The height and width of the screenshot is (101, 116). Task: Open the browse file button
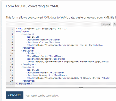pyautogui.click(x=106, y=24)
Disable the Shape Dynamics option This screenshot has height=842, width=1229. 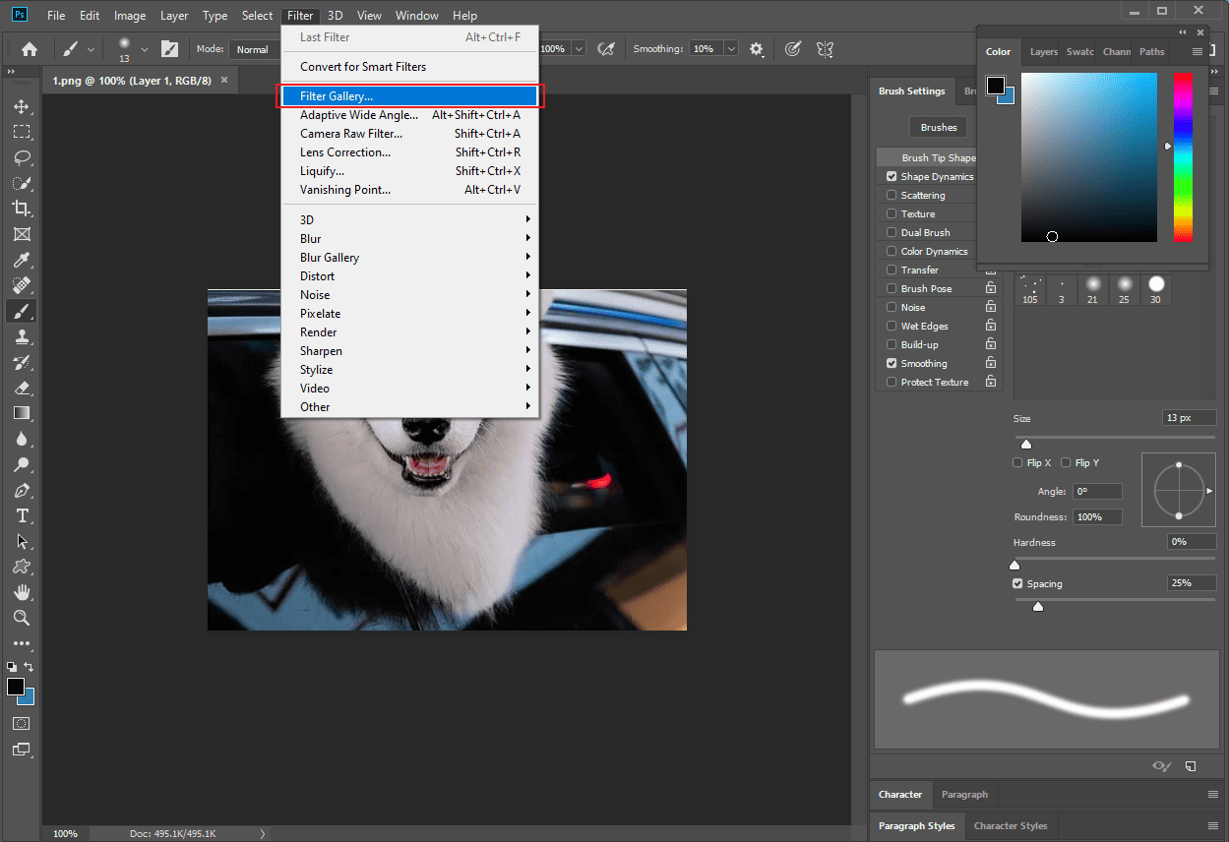coord(893,176)
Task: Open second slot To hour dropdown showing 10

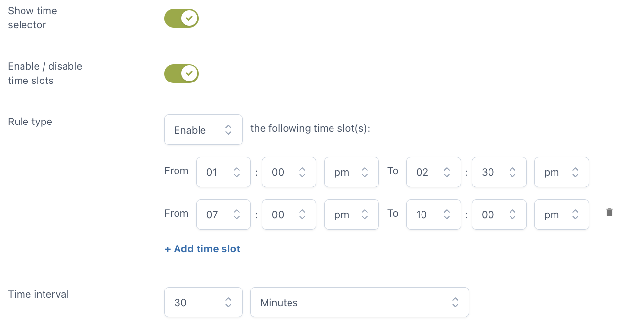Action: tap(434, 214)
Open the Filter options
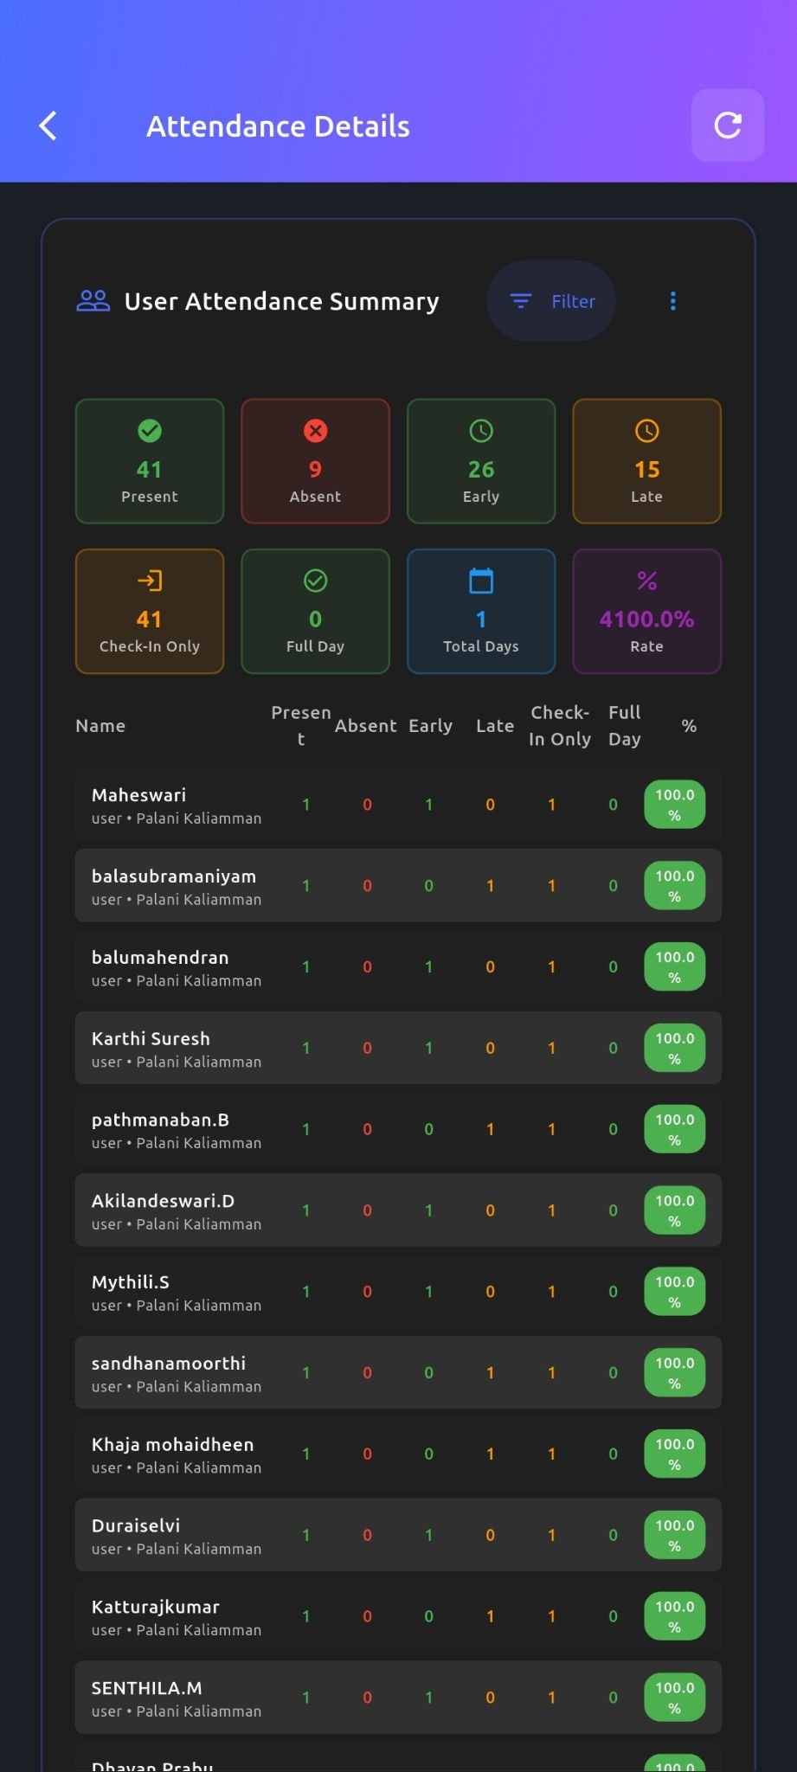The width and height of the screenshot is (797, 1772). [x=551, y=301]
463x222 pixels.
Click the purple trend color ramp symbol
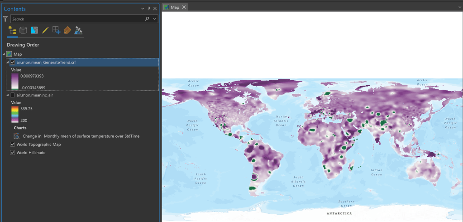[15, 82]
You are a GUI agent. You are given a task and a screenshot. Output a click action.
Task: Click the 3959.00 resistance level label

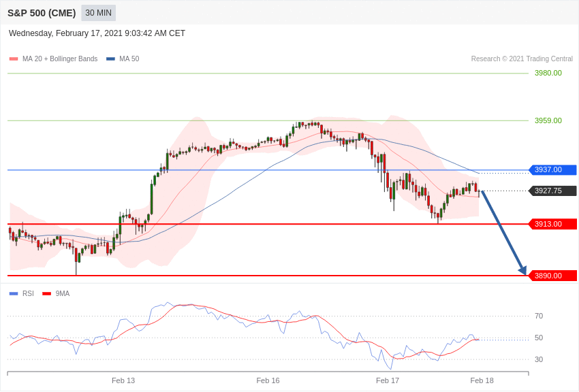click(x=548, y=120)
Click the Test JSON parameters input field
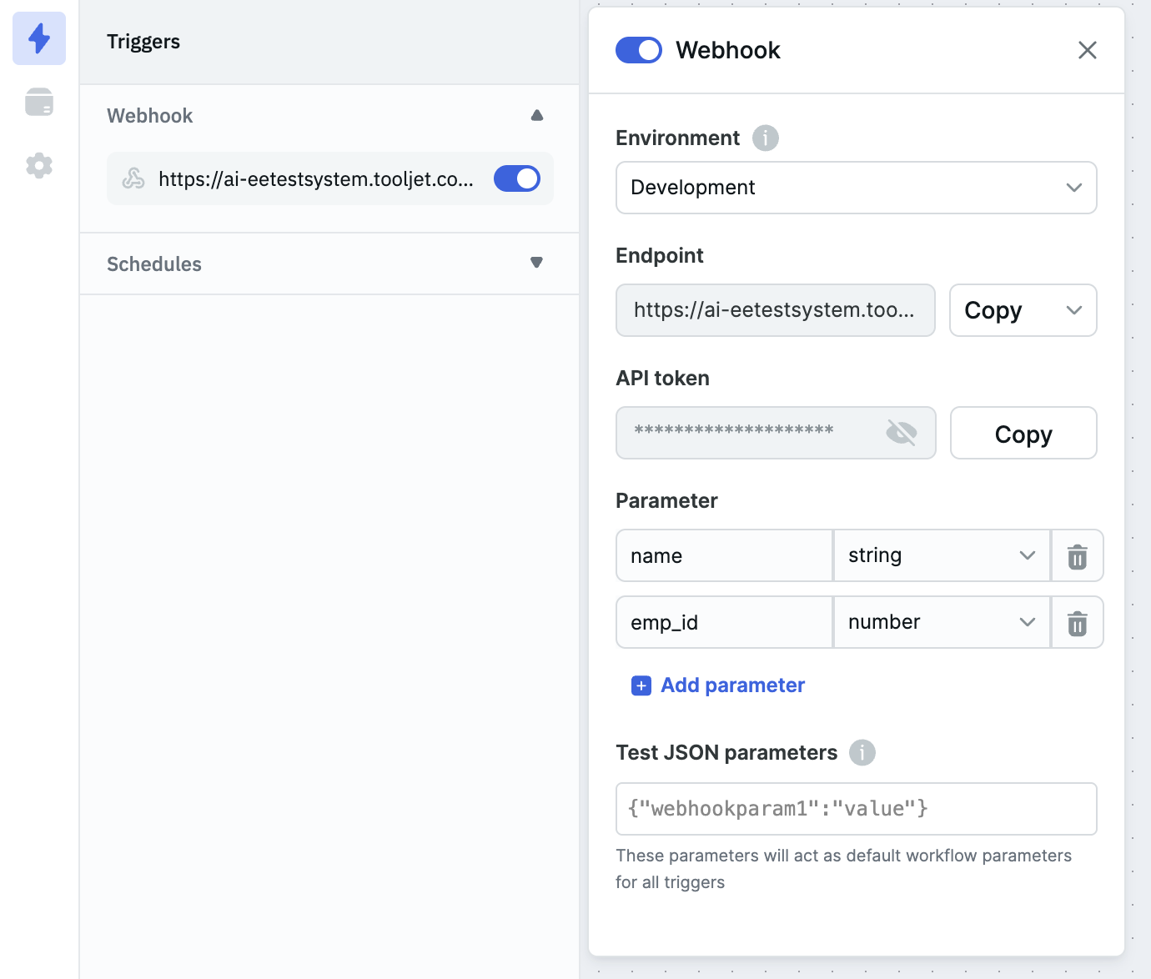This screenshot has width=1151, height=979. click(856, 808)
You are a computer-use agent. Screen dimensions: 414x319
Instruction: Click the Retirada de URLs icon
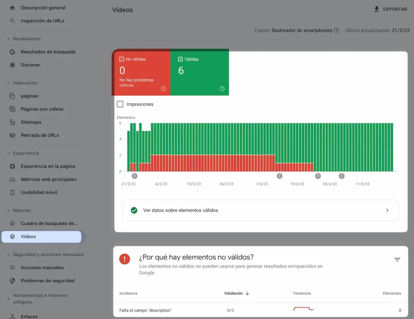[13, 135]
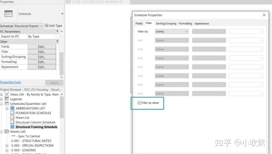Expand the ABBREVIATIONS LIST node
The width and height of the screenshot is (272, 154).
tap(7, 108)
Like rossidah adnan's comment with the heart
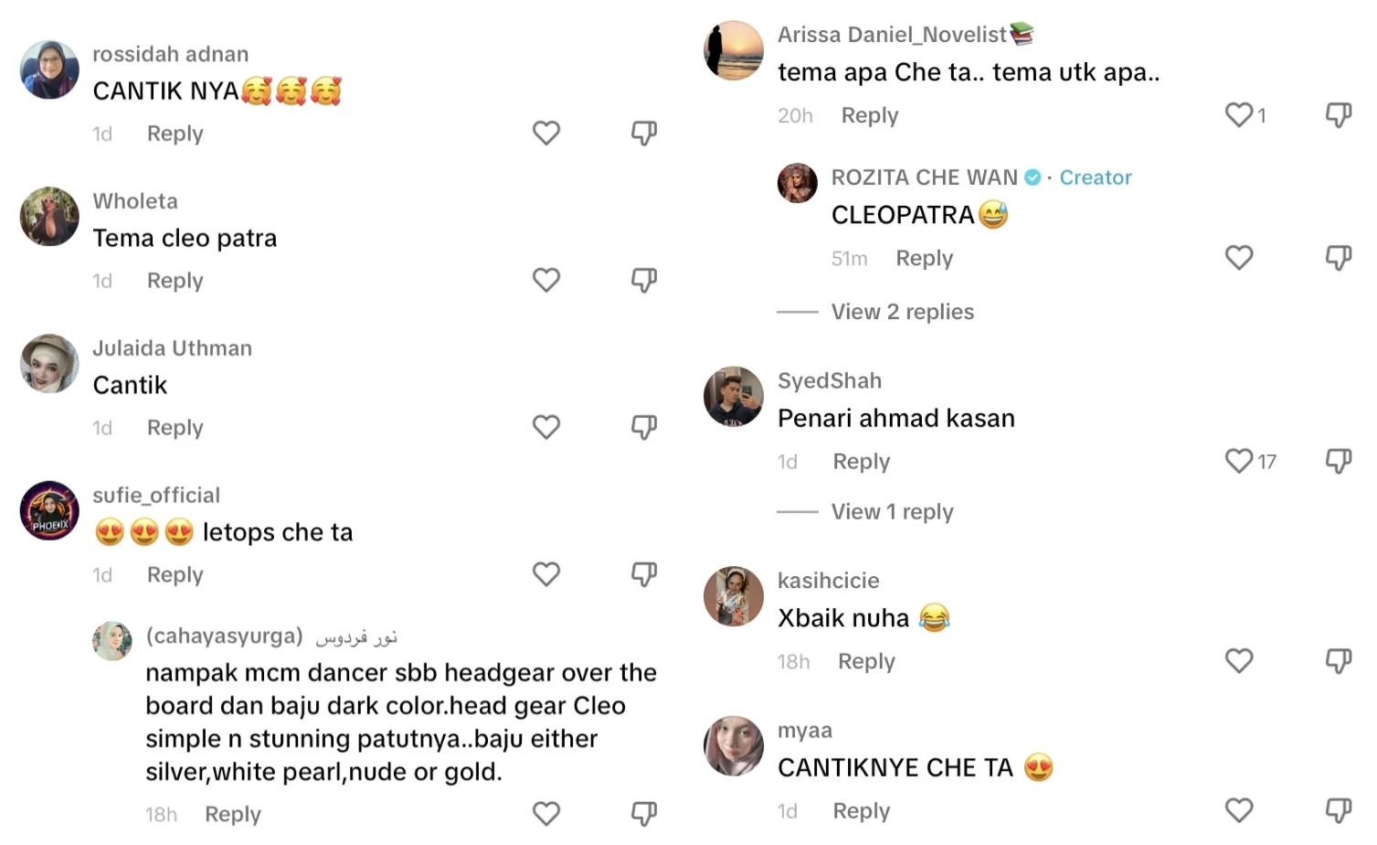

━━━━━━━━

#### [BRIEF]
Output, exactly and only: the line containing "Task: Click the", the last line of the listing above, and every line in between. Leave the pictures out.

#### [RESULT OF THE TASK]
Task: Click the 3959.00 resistance level label

click(x=548, y=120)
Click the Test JSON parameters input field
This screenshot has width=1151, height=979. click(856, 808)
You are a computer-use agent. Screen dimensions: 414x319
Instruction: Click the Retirada de URLs icon
[13, 135]
Expand the ABBREVIATIONS LIST node
The width and height of the screenshot is (272, 154).
tap(7, 108)
Like rossidah adnan's comment with the heart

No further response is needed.